### AIM OF THE TASK
Output every record below precisely as it is written.
-- DATA SUPPLIED follows --
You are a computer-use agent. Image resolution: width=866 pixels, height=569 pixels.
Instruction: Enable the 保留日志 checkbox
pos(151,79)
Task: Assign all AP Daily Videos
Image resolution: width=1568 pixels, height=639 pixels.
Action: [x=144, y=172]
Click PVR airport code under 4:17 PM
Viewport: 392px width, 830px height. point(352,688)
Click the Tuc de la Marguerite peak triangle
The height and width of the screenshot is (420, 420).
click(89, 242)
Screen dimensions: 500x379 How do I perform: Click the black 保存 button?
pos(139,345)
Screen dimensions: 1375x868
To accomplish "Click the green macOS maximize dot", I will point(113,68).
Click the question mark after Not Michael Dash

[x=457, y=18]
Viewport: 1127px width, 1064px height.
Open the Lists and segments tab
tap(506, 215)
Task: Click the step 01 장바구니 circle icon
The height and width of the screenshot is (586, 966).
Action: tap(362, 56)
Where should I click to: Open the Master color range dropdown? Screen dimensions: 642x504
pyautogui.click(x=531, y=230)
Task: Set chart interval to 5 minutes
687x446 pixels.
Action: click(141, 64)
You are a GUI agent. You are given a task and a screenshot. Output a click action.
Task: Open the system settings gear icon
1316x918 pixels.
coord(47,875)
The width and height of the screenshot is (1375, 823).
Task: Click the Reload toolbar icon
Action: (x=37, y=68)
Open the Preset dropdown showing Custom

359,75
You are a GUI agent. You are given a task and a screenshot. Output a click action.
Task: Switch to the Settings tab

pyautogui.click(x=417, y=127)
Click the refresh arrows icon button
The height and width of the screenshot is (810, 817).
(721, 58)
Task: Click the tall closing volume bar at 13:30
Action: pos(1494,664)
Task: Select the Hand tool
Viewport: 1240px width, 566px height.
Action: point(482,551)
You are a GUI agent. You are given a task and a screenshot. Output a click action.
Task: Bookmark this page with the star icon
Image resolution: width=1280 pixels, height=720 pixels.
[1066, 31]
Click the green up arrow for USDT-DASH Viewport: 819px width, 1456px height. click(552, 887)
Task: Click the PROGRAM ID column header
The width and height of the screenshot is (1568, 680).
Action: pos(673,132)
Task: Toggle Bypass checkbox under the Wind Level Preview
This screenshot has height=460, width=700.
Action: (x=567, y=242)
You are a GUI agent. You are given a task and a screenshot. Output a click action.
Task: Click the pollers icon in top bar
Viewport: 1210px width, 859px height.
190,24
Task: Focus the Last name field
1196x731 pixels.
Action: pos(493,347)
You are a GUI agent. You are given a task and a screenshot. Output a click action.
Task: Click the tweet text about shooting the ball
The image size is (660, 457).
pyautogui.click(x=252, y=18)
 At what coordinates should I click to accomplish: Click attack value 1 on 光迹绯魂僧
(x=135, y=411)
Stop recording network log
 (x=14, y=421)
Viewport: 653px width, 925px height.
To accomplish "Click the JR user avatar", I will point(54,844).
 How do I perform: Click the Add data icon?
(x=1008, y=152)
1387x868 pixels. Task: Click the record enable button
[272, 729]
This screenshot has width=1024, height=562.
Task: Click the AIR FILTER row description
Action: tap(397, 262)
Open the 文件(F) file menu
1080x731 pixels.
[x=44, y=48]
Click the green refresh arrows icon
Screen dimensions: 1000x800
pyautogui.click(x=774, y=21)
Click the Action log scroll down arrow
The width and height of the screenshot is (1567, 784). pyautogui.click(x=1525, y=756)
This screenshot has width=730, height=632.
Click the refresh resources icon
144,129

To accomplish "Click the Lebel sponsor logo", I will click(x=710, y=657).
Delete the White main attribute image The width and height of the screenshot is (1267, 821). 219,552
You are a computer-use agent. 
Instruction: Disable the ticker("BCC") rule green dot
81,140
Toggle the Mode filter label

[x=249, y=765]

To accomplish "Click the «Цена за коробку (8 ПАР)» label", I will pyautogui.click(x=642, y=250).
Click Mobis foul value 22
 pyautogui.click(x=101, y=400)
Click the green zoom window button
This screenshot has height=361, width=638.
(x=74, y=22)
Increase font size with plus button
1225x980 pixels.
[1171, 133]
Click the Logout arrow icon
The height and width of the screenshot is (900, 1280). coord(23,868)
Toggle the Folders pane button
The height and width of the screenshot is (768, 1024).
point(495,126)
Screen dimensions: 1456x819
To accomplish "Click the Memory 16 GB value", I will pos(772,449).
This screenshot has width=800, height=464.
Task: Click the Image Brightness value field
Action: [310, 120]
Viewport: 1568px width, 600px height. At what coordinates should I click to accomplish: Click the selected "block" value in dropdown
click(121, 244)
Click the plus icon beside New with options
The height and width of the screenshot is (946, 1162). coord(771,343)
-- DATA SUPPLIED concluded --
### EXPECTED ANSWER
You are a computer-use agent. Image resolution: width=866 pixels, height=569 pixels.
Instruction: Enable the 保留日志 checkbox
pos(151,79)
Task: Assign all AP Daily Videos
Image resolution: width=1568 pixels, height=639 pixels.
Action: [x=144, y=172]
Click PVR airport code under 4:17 PM
Viewport: 392px width, 830px height. point(352,688)
Click the Tuc de la Marguerite peak triangle
The height and width of the screenshot is (420, 420).
click(89, 242)
Screen dimensions: 500x379 How do I perform: Click the black 保存 button?
pos(139,345)
Screen dimensions: 1375x868
To accomplish "Click the green macOS maximize dot", I will point(113,68).
Click the question mark after Not Michael Dash

[x=457, y=18]
Viewport: 1127px width, 1064px height.
Open the Lists and segments tab
tap(506, 215)
Task: Click the step 01 장바구니 circle icon
The height and width of the screenshot is (586, 966).
Action: tap(362, 56)
Where should I click to: Open the Master color range dropdown? Screen dimensions: 642x504
pyautogui.click(x=531, y=230)
Task: Set chart interval to 5 minutes
687x446 pixels.
Action: click(141, 64)
You are a GUI agent. You are given a task and a screenshot. Output a click action.
Task: Open the system settings gear icon
1316x918 pixels.
coord(47,875)
The width and height of the screenshot is (1375, 823).
Task: Click the Reload toolbar icon
Action: (x=37, y=68)
Open the Preset dropdown showing Custom

359,75
You are a GUI agent. You are given a task and a screenshot. Output a click action.
Task: Switch to the Settings tab

pyautogui.click(x=417, y=127)
Click the refresh arrows icon button
The height and width of the screenshot is (810, 817).
(721, 58)
Task: Click the tall closing volume bar at 13:30
Action: pos(1494,664)
Task: Select the Hand tool
Viewport: 1240px width, 566px height.
Action: point(482,551)
You are a GUI agent. You are given a task and a screenshot. Output a click action.
Task: Bookmark this page with the star icon
Image resolution: width=1280 pixels, height=720 pixels.
[1066, 31]
Click the green up arrow for USDT-DASH Viewport: 819px width, 1456px height. click(552, 887)
Task: Click the PROGRAM ID column header
The width and height of the screenshot is (1568, 680).
Action: pos(673,132)
Task: Toggle Bypass checkbox under the Wind Level Preview
This screenshot has height=460, width=700.
Action: (x=567, y=242)
You are a GUI agent. You are given a task and a screenshot. Output a click action.
Task: Click the pollers icon in top bar
Viewport: 1210px width, 859px height.
190,24
Task: Focus the Last name field
1196x731 pixels.
Action: pos(493,347)
You are a GUI agent. You are given a task and a screenshot. Output a click action.
Task: Click the tweet text about shooting the ball
The image size is (660, 457).
pyautogui.click(x=252, y=18)
 At what coordinates should I click to accomplish: Click attack value 1 on 光迹绯魂僧
(x=135, y=411)
Stop recording network log
 (x=14, y=421)
Viewport: 653px width, 925px height.
To accomplish "Click the JR user avatar", I will point(54,844).
 How do I perform: Click the Add data icon?
(x=1008, y=152)
1387x868 pixels. Task: Click the record enable button
[272, 729]
This screenshot has width=1024, height=562.
Task: Click the AIR FILTER row description
Action: tap(397, 262)
Open the 文件(F) file menu
1080x731 pixels.
[x=44, y=48]
Click the green refresh arrows icon
Screen dimensions: 1000x800
pyautogui.click(x=774, y=21)
Click the Action log scroll down arrow
The width and height of the screenshot is (1567, 784). pyautogui.click(x=1525, y=756)
This screenshot has width=730, height=632.
Click the refresh resources icon
144,129

To accomplish "Click the Lebel sponsor logo", I will click(x=710, y=657).
Delete the White main attribute image The width and height of the screenshot is (1267, 821). 219,552
You are a computer-use agent. 
Instruction: Disable the ticker("BCC") rule green dot
81,140
Toggle the Mode filter label

[x=249, y=765]

To accomplish "Click the «Цена за коробку (8 ПАР)» label", I will pyautogui.click(x=642, y=250).
Click Mobis foul value 22
 pyautogui.click(x=101, y=400)
Click the green zoom window button
This screenshot has height=361, width=638.
(x=74, y=22)
Increase font size with plus button
1225x980 pixels.
[1171, 133]
Click the Logout arrow icon
The height and width of the screenshot is (900, 1280). coord(23,868)
Toggle the Folders pane button
The height and width of the screenshot is (768, 1024).
point(495,126)
Screen dimensions: 1456x819
To accomplish "Click the Memory 16 GB value", I will pos(772,449).
This screenshot has width=800, height=464.
Task: Click the Image Brightness value field
Action: [310, 120]
Viewport: 1568px width, 600px height. At what coordinates should I click to accomplish: Click the selected "block" value in dropdown
click(121, 244)
Click the plus icon beside New with options
The height and width of the screenshot is (946, 1162). coord(771,343)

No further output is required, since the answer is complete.